- **EXERCISE**
Below are entries with pictures in them. Output exactly the lines starting at the line with "Open the 10 units dropdown" and ending at the line with "The width and height of the screenshot is (735, 463).", both included, but not the pictures.

- **RECORDS SUPPLIED**
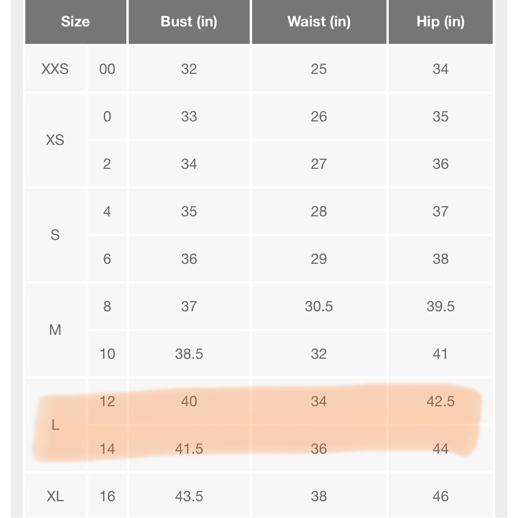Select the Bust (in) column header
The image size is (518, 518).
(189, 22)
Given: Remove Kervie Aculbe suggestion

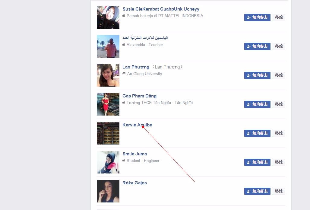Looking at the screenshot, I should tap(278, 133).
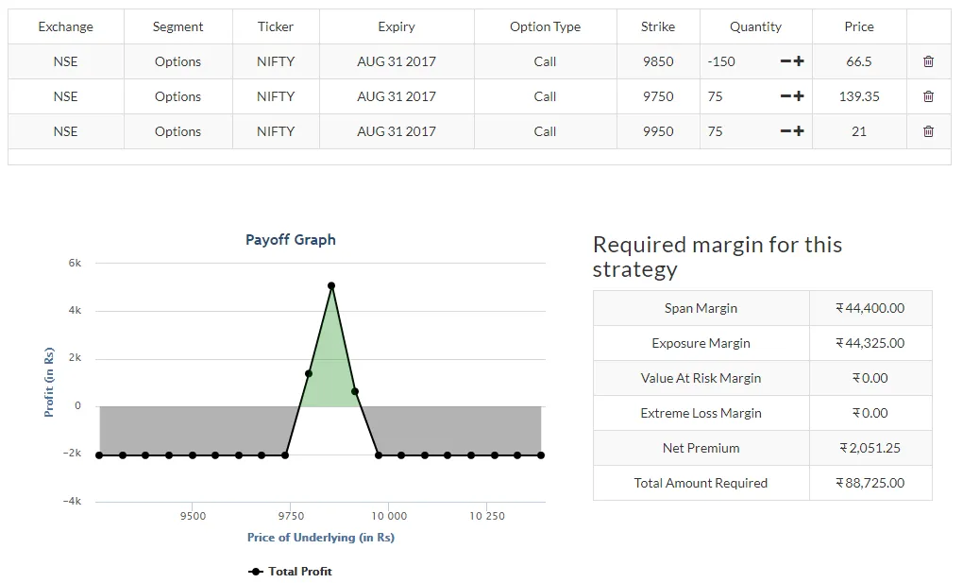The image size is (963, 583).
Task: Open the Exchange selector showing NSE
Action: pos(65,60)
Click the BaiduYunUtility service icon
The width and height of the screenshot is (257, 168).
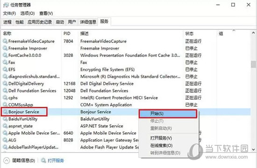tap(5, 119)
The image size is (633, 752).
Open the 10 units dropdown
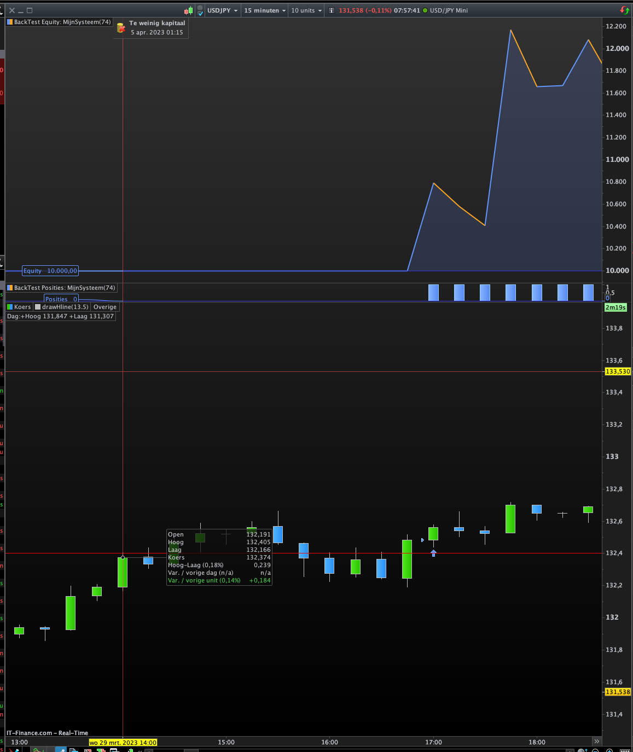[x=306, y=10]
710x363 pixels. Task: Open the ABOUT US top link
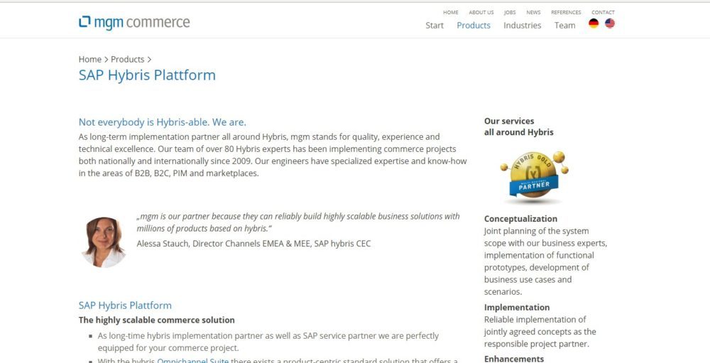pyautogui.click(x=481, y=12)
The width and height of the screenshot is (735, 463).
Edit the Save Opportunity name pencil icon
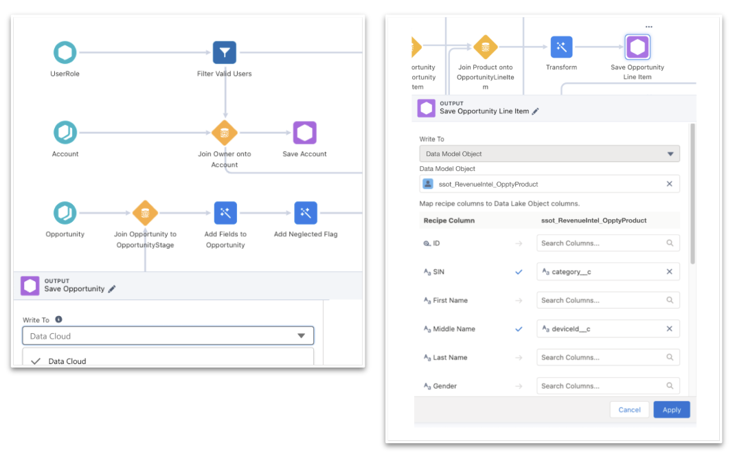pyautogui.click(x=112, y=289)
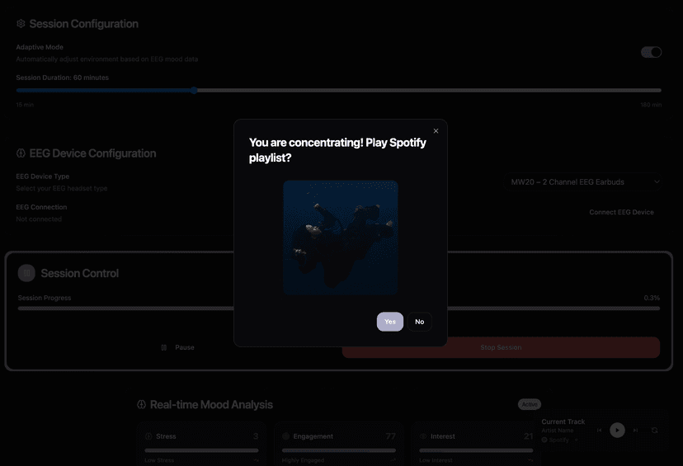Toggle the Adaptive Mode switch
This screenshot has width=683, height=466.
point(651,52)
...
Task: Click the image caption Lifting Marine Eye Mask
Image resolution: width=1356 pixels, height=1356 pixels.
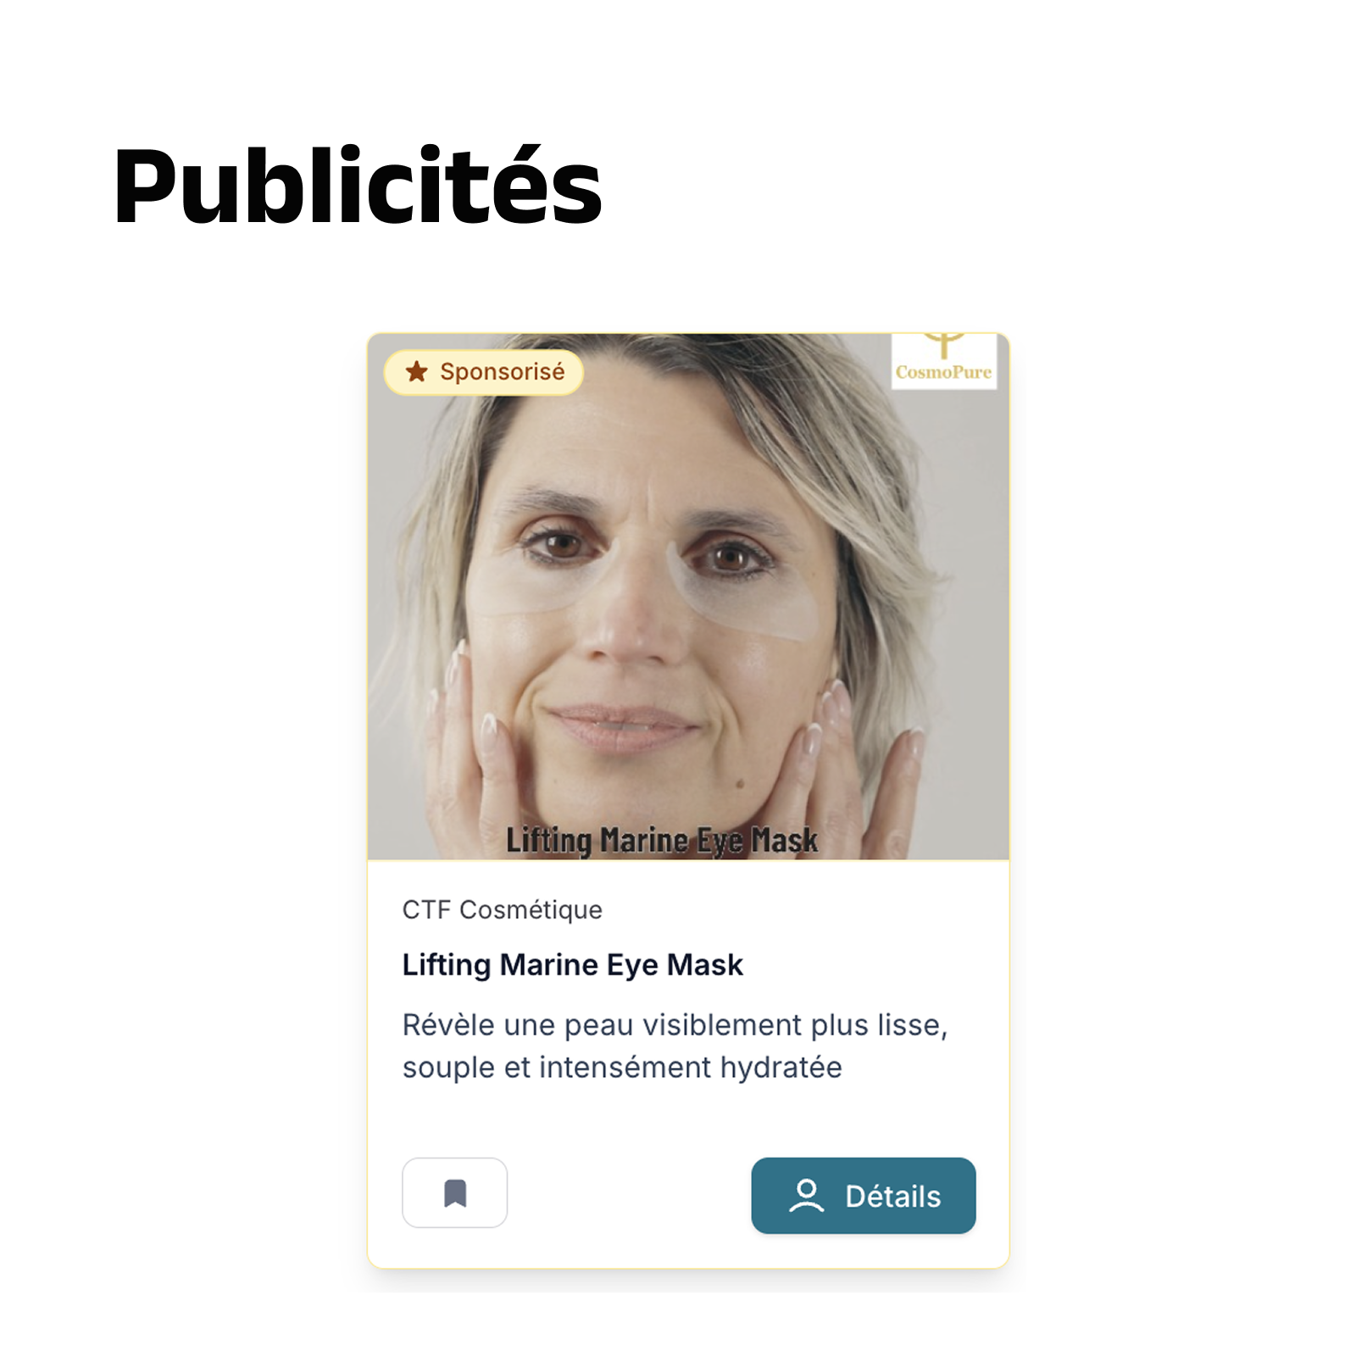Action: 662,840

- **ANSWER SECTION**
Open the 10 units dropdown
[x=306, y=10]
710x363 pixels. Task: Open the ABOUT US top link
pyautogui.click(x=481, y=12)
The width and height of the screenshot is (735, 463).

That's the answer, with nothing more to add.